Wo und wie man uns bei einer Untersuchung oder Behandlung richtig anfassen und bewegen muss, welche zusätzlichen Fragen vielleicht nötig sind, welche Umfeldfaktoren noch zu bedenken sind, kann sich vom „Standardpatienten“ unterscheiden. Dieses Wissen wird jedoch zurzeit von Ärzten, Pflegepersonal und anderen Behandlern noch nicht unbedingt systematisch vermittelt. Die Deutsche Rheuma-Liga e. V. hat hierzu seit 2007 das Programm „Patient Partners“ aufgelegt, bei dem an mehreren Hochschulen geschulte Patienten Ärzte in der Ausbildung anleiten, Rheumatiker zu untersuchen (www.rheuma-liga.de/aktivitaeten/projekte/detailansicht/news/patient-als-partner). Krankheitsspezifische typische Symptome für verschiedene rheumatische Erkrankungen werden hier anschaulich und mit viel positiver Resonanz vermittelt. Mit diesem Wissen wird dann z.B. ein guter Arzt vermeiden, zu „grob“ mit einem betroffenen Gelenk umzugehen, an angemessene Schutzmaßnahmen der Halsregion bei der Narkose zu denken oder angesichts von Osteoporose nach langjährigerCortisoneinnahme rechtzeitig an Prävention denken.

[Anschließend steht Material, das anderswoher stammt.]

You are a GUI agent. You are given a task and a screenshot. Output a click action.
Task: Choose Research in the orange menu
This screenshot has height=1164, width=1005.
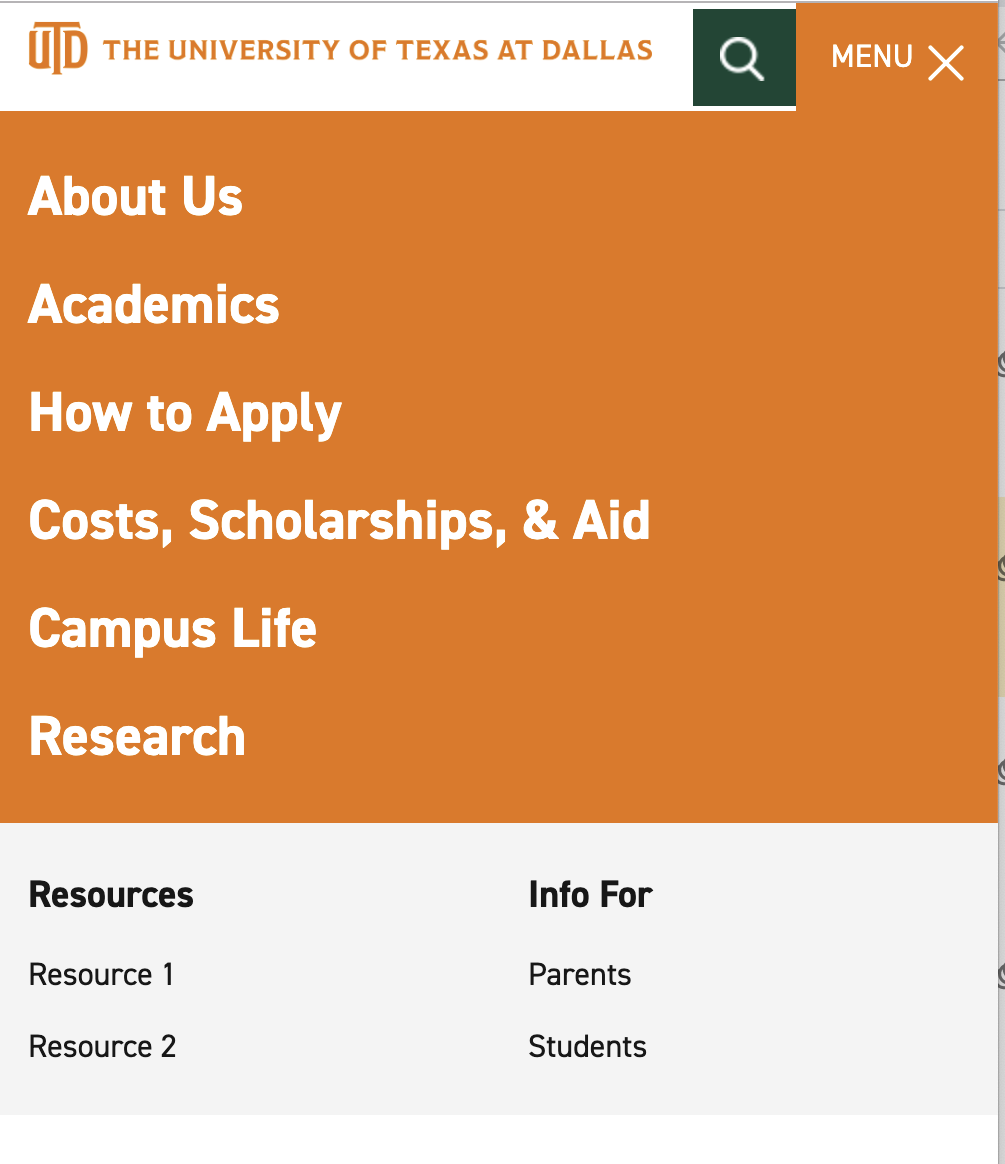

Die monetäre Komponenten und die Bundespolitik

Ohne Zweifel dauert es meist länger, Menschen mit Behinderungen oder chronischen Krankheiten gut zu behandeln. Wir brauchen länger beim An- und Auskleiden, es ist zeitaufwändiger und fordert mehr Aufmerksamkeit und Kompetenz, eine gute Anamnese zu machen, uns manuell oder mit Geräten zu untersuchen und zu behandeln. Behinderungsbedingt können noch Kommunikationshürden auftreten. Oft ist dieser Mehraufwand bei Kassenpatienten nicht im Vergütungssystem abzurechnen. Dazu kommt, dass unsere Klientel häufiger beim Arzt ist – was diesem bei Kassenpatienten mit mehreren Besuchen im Quartal wegen der gleichen Diagnose nicht vergütet wird. Dieses Problem sollte auf der Bundesebene politisch angegangen werden, denn der „gute Wille“ allein wird nicht ausreichen, zu einer inklusiveren Behandlungskultur bei den Medizinern zu kommen.

Fazit: es bleibt schwierig

Insgesamt komme ich zu dem Ergebnis: weil es so viel umständlicher und unsicherer ist und länger dauert, nehme ich weniger Gesundheitsleistungen (z. B. bei der Prävention) in Anspruch, als es vernünftig wäre. Rechnet man noch weitere Belastungsfaktoren wie Multimorbidität, Mehrfachbehinderung, geringeres Bildungsniveau, geringes Einkommen, geringere sprachliche Kompetenz / Artikulationsfähigkeit oder weniger Gesundheitswissen dazu, halte ich es für sehr wahrscheinlich, dass allein von den rund 350.000 Menschen mit Schwerbehinderung in Berlin ein größerer Anteil in der Lebenswelt Gesundheit deutlich schlechter gestellt ist als Menschen ohne Behinderung. Das sollte sich ändern!